* Data for analysis
------------

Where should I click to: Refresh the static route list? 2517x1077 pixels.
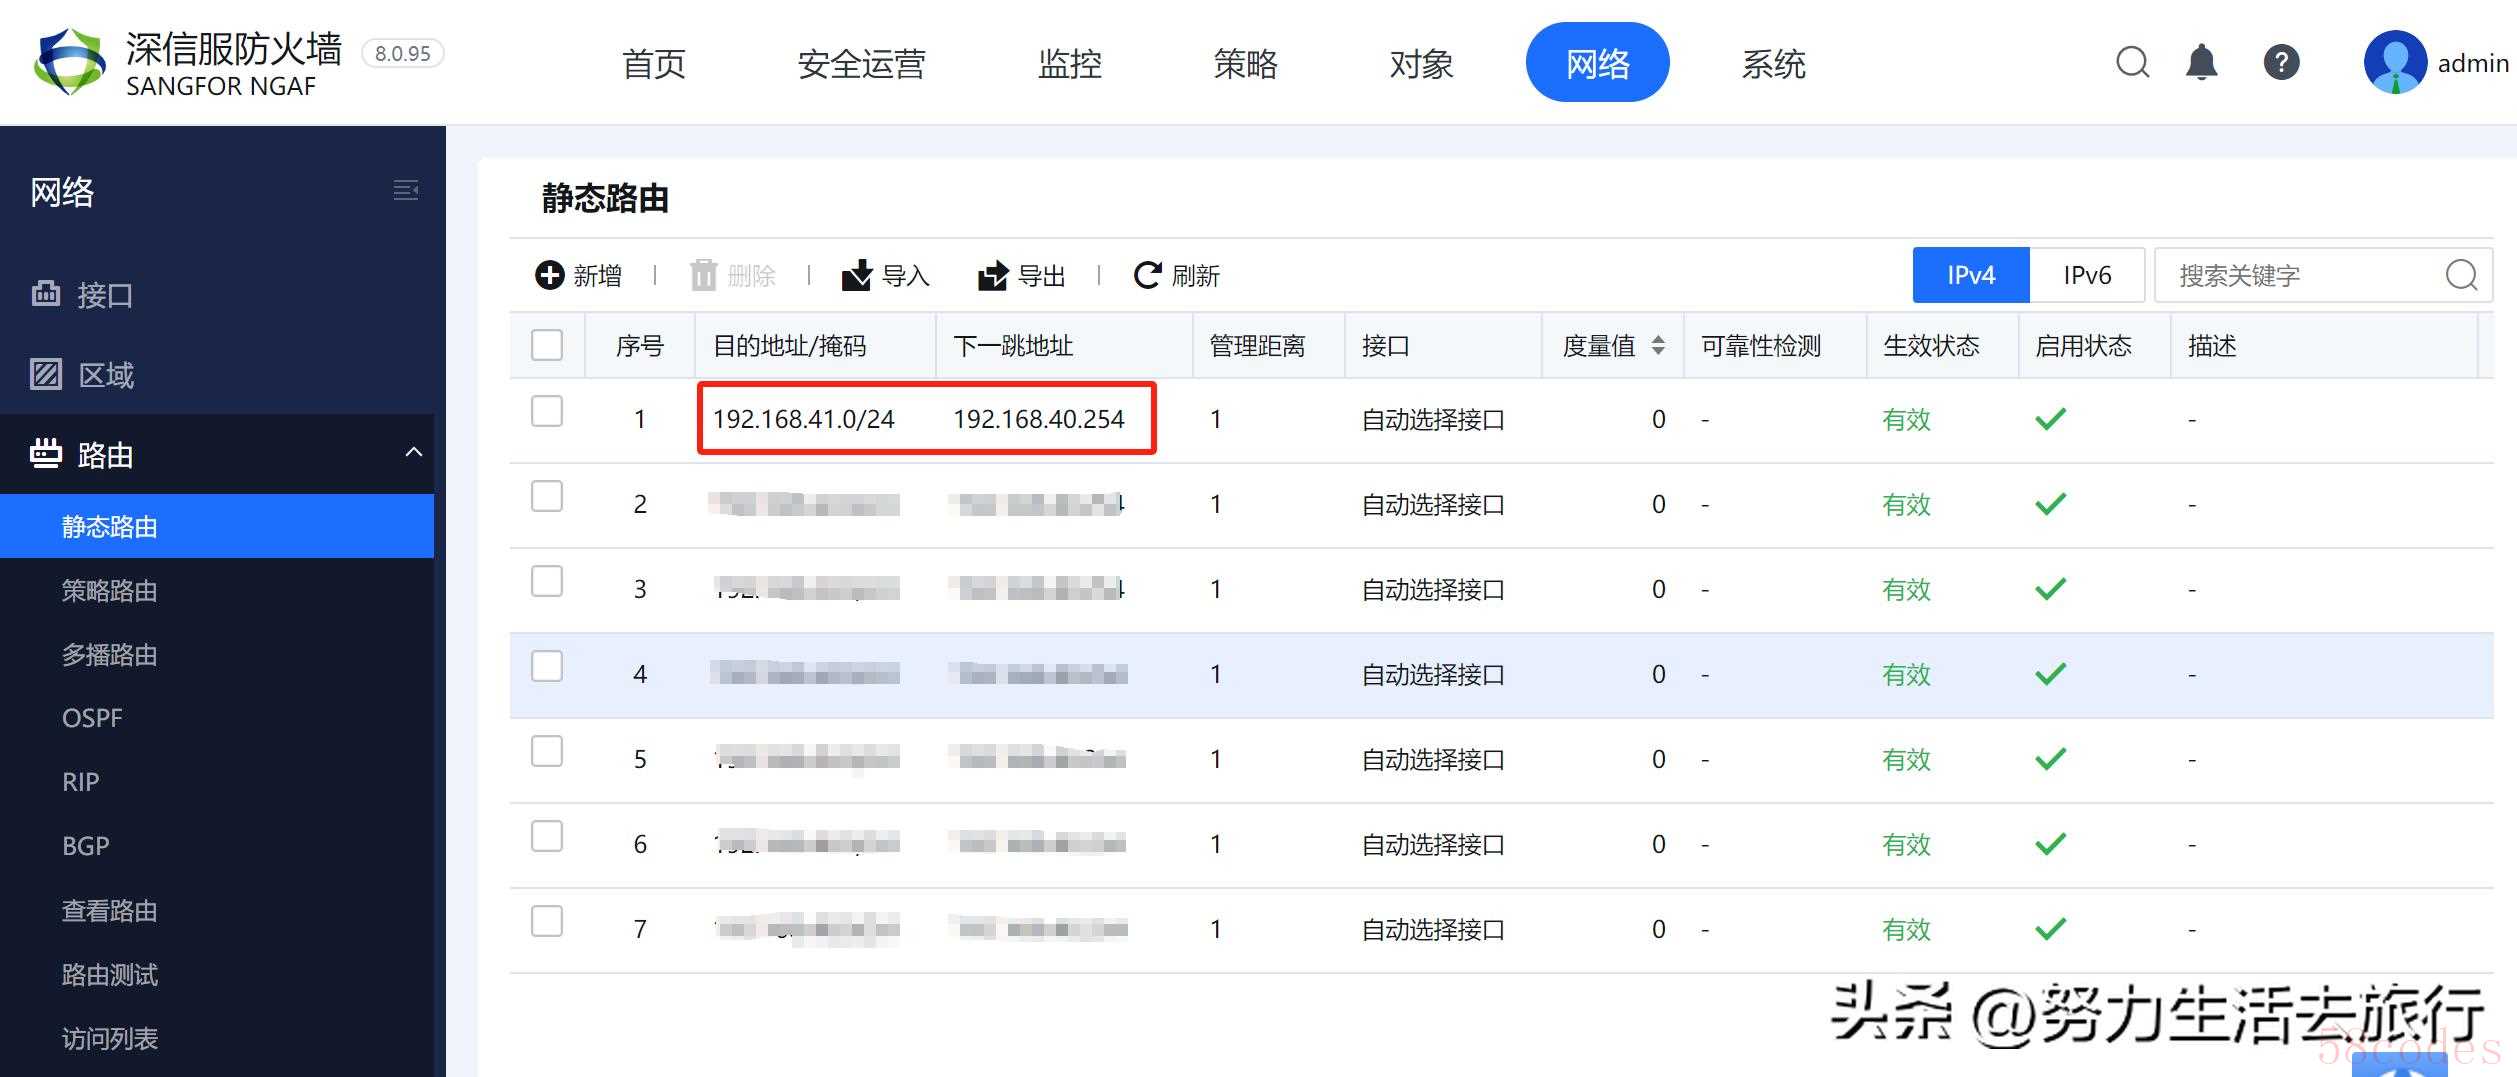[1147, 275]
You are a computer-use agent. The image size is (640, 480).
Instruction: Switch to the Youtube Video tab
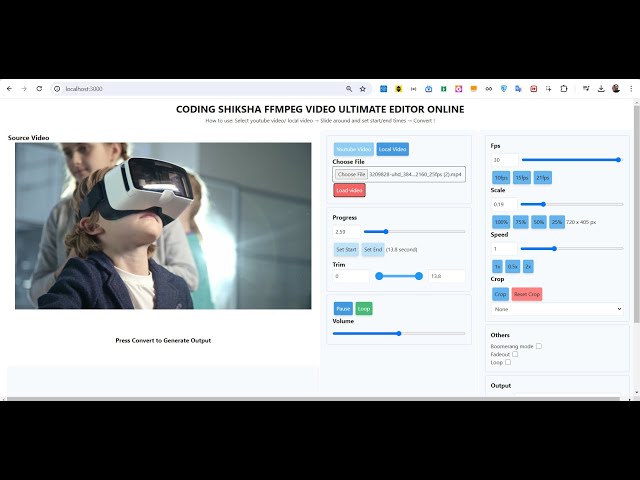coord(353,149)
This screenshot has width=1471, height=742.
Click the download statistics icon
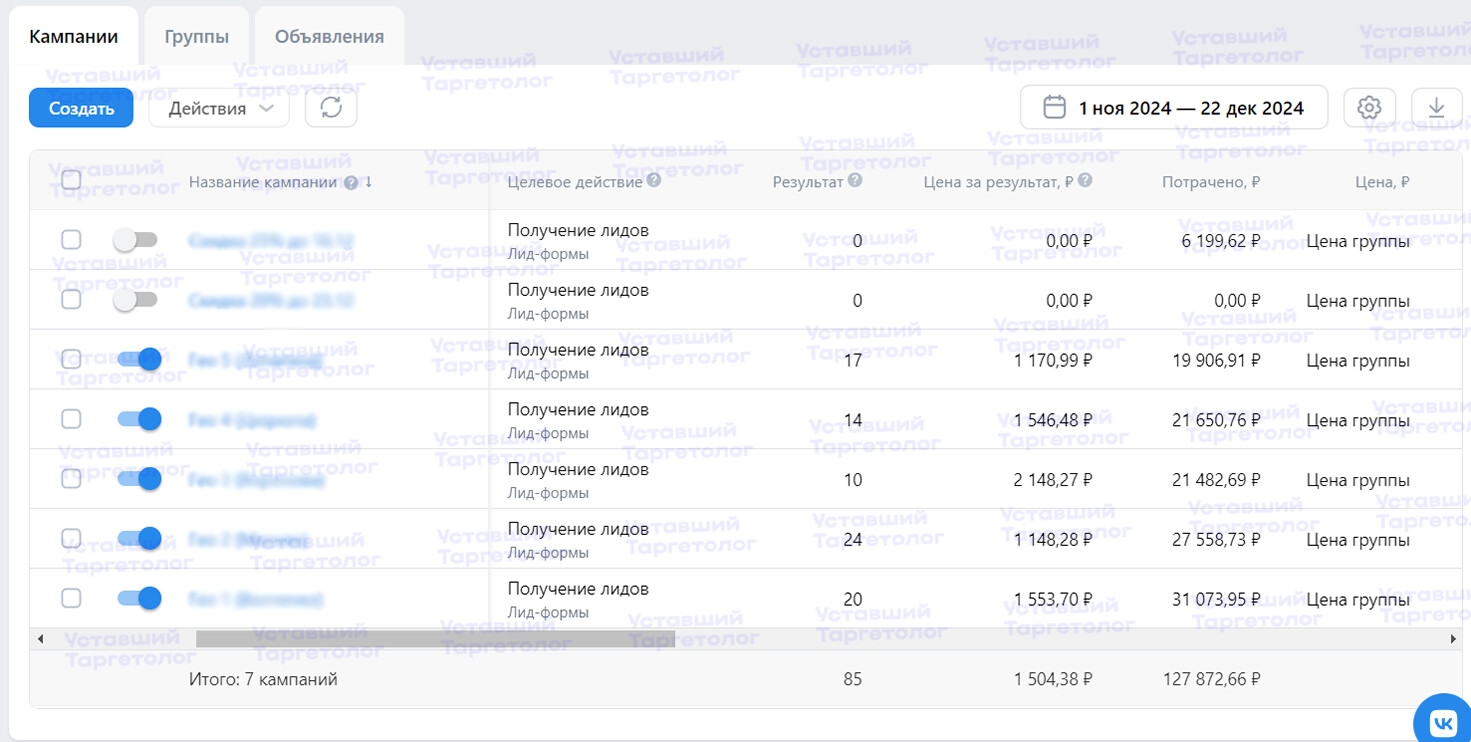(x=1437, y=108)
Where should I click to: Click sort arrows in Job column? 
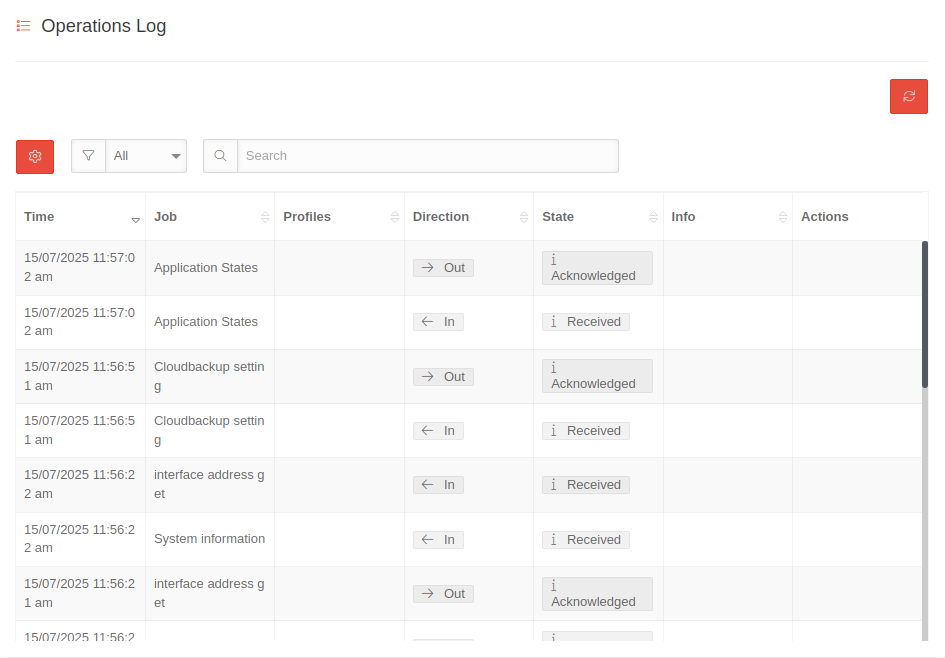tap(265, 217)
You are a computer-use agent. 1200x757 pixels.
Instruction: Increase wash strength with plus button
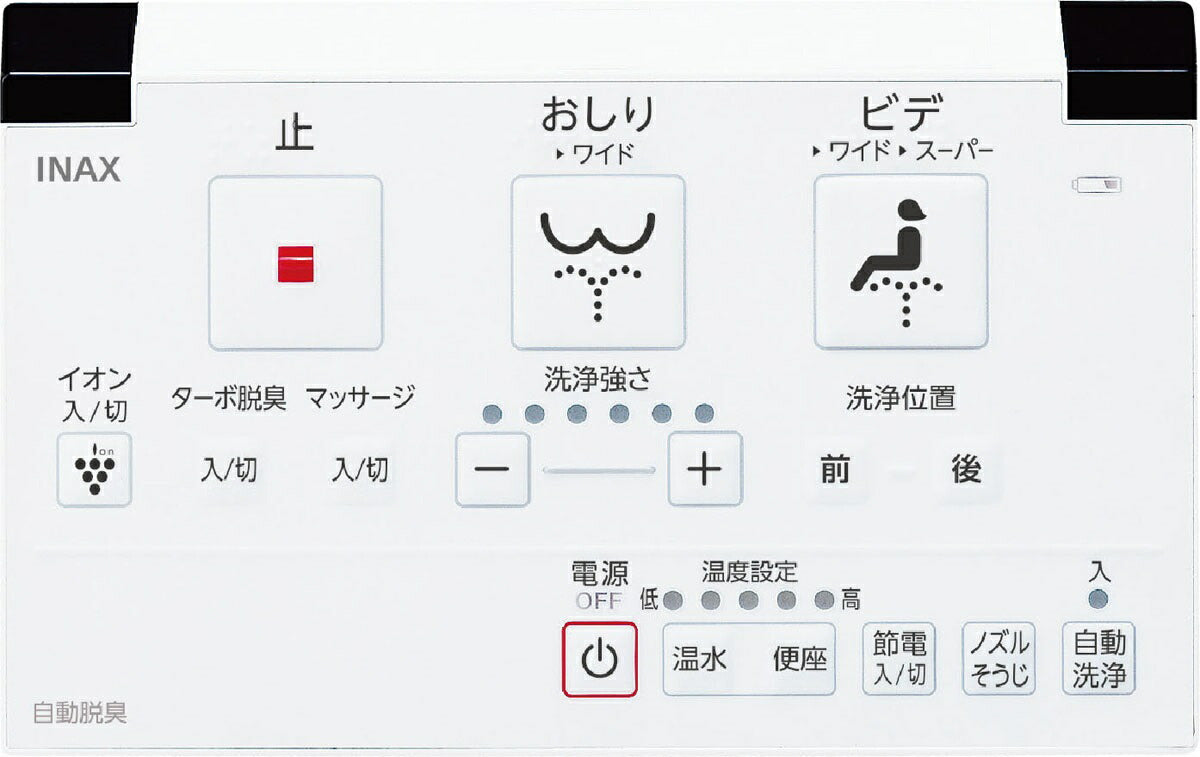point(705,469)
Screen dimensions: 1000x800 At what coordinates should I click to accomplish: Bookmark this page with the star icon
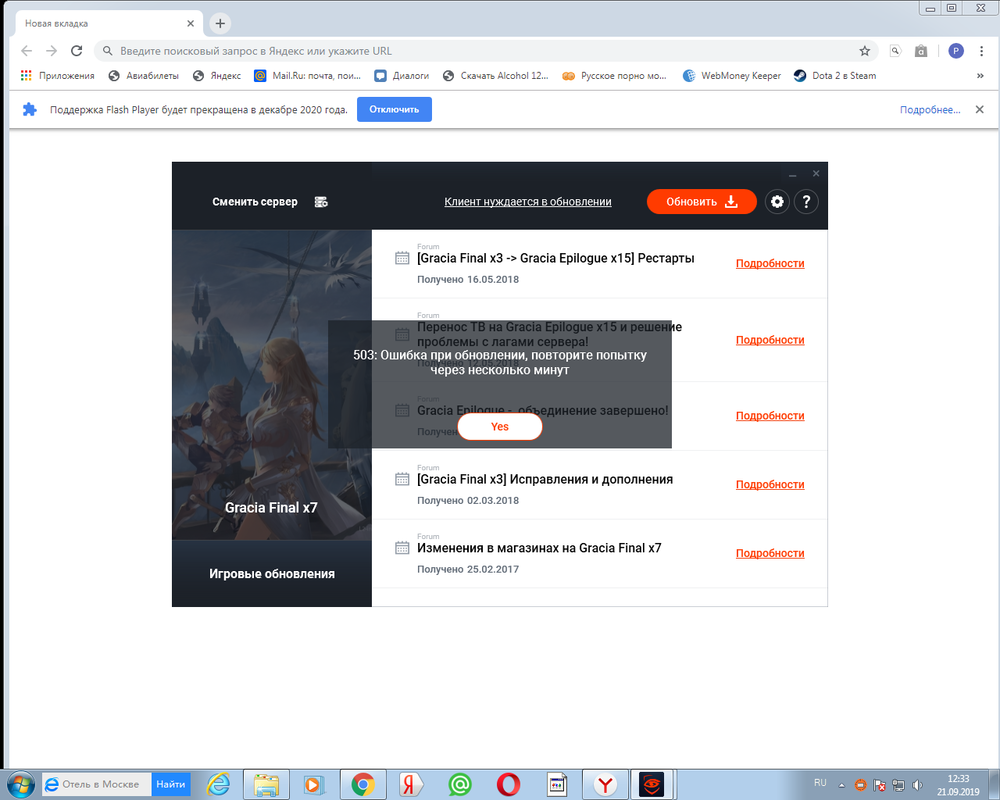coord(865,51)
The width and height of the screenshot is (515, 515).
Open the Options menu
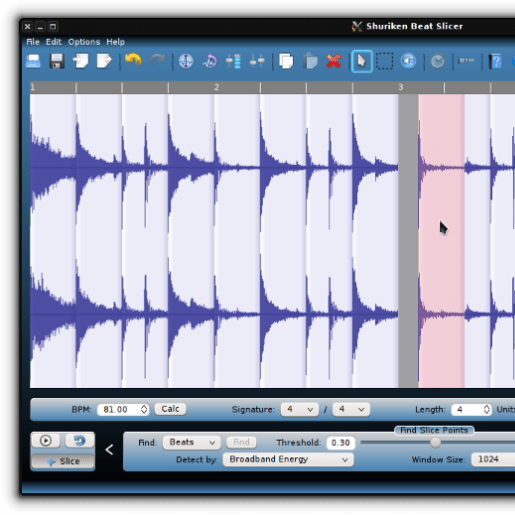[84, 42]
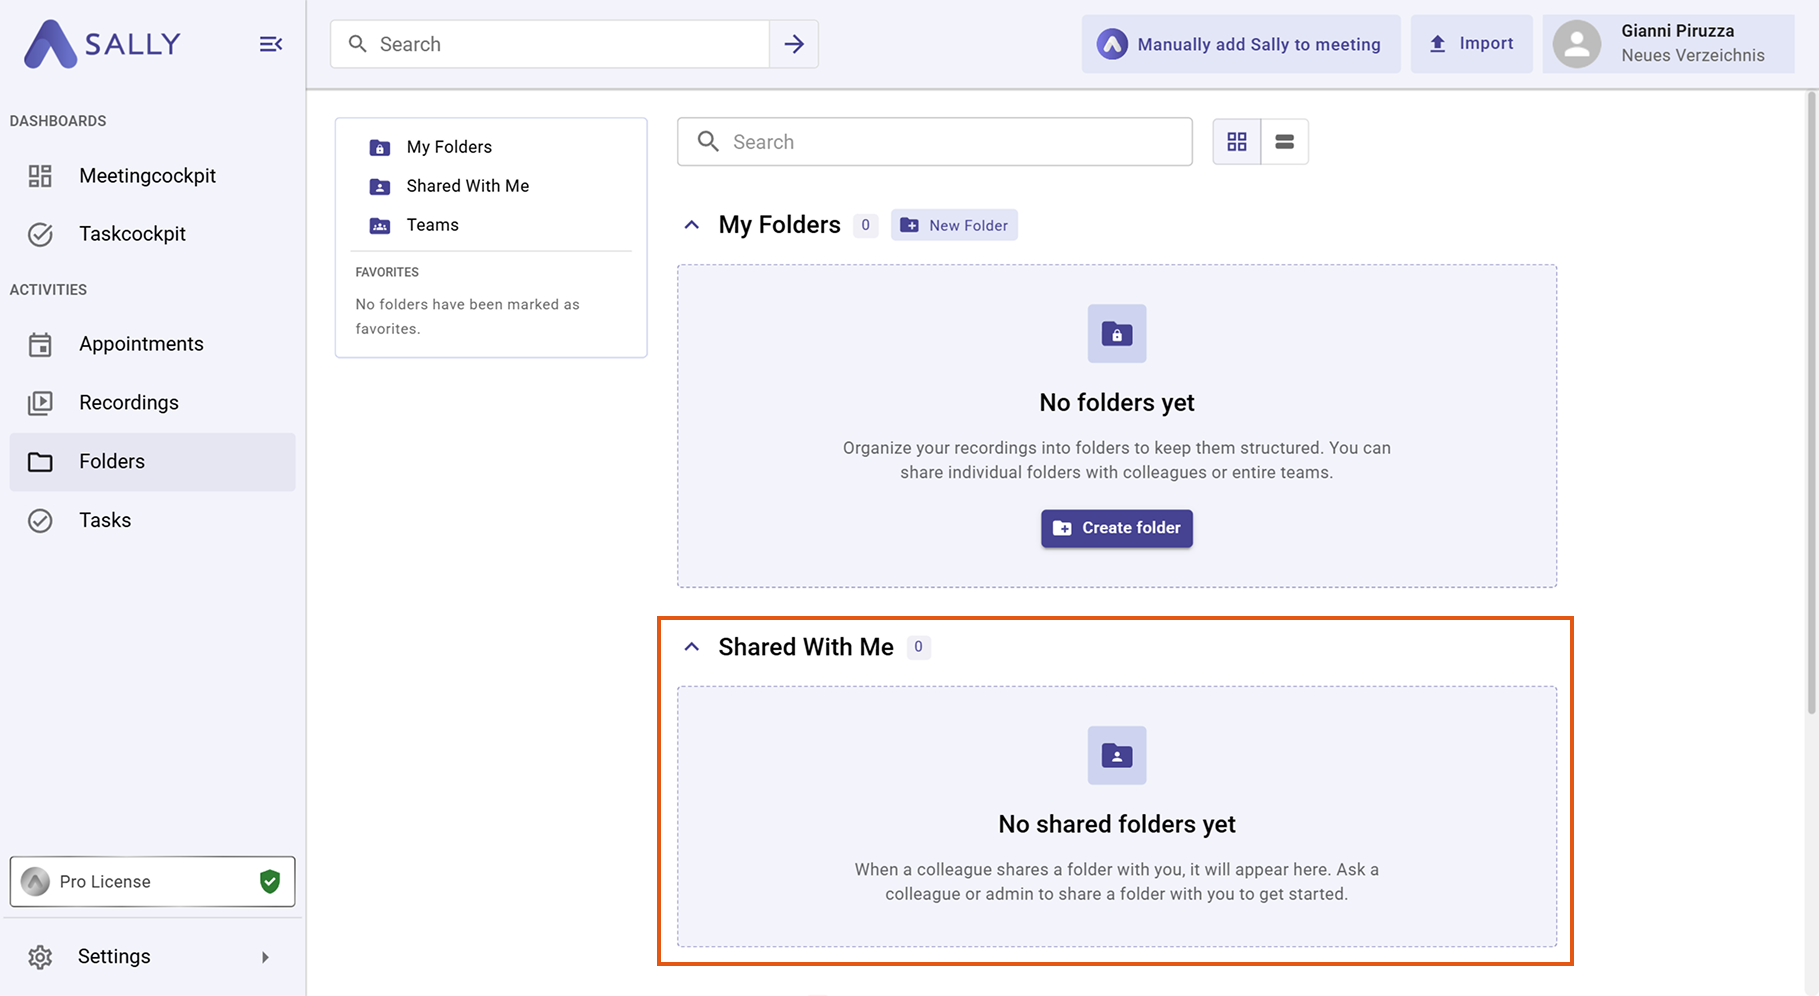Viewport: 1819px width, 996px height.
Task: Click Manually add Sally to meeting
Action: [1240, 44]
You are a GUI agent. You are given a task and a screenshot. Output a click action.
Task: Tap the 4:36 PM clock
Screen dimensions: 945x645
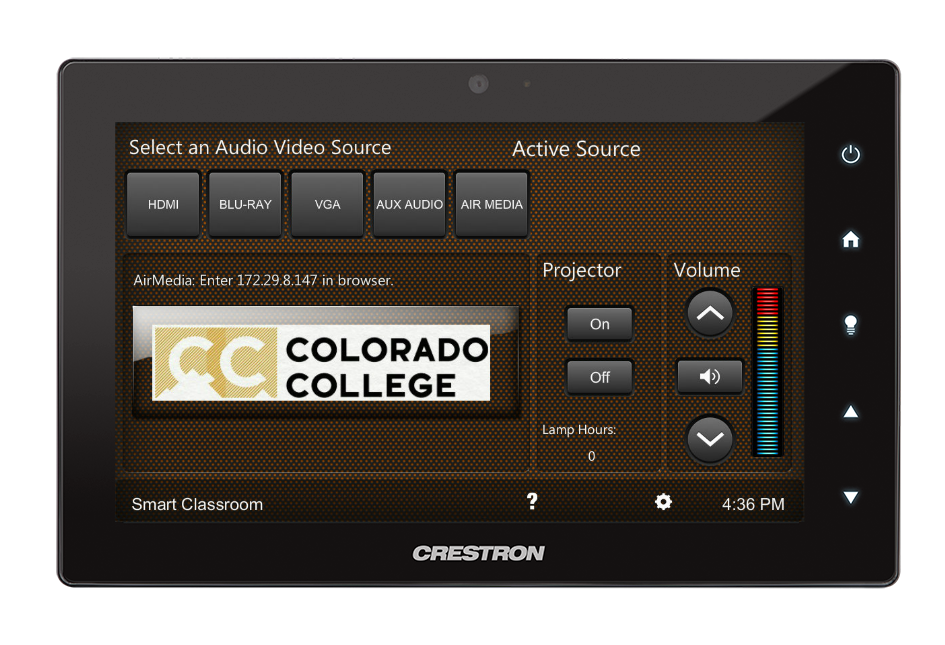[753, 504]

------------

Transcribe all of the entries word for word, but skip any pictures they contain.

Where should I click to: Refresh the static route list? 2517x1077 pixels.
[1147, 275]
You are a computer-use agent. The image size is (640, 480).
Instruction: Switch to the Youtube Video tab
coord(353,149)
This screenshot has width=1471, height=742.
Click the download statistics icon
(x=1437, y=108)
Where should I click to: Click sort arrows in Job column? 
tap(265, 217)
You are a computer-use agent. 1200x757 pixels.
Instruction: Increase wash strength with plus button
point(705,469)
Screen dimensions: 1000x800 At what coordinates should I click to accomplish: Bookmark this page with the star icon
coord(865,51)
The width and height of the screenshot is (515, 515).
Open the Options menu
[84, 42]
Viewport: 1819px width, 996px height.
Task: Click Manually add Sally to meeting
Action: [1240, 44]
You are a GUI agent. You are given a task and a screenshot. Output a click action.
Task: Tap the 4:36 PM clock
Screen dimensions: 945x645
[753, 504]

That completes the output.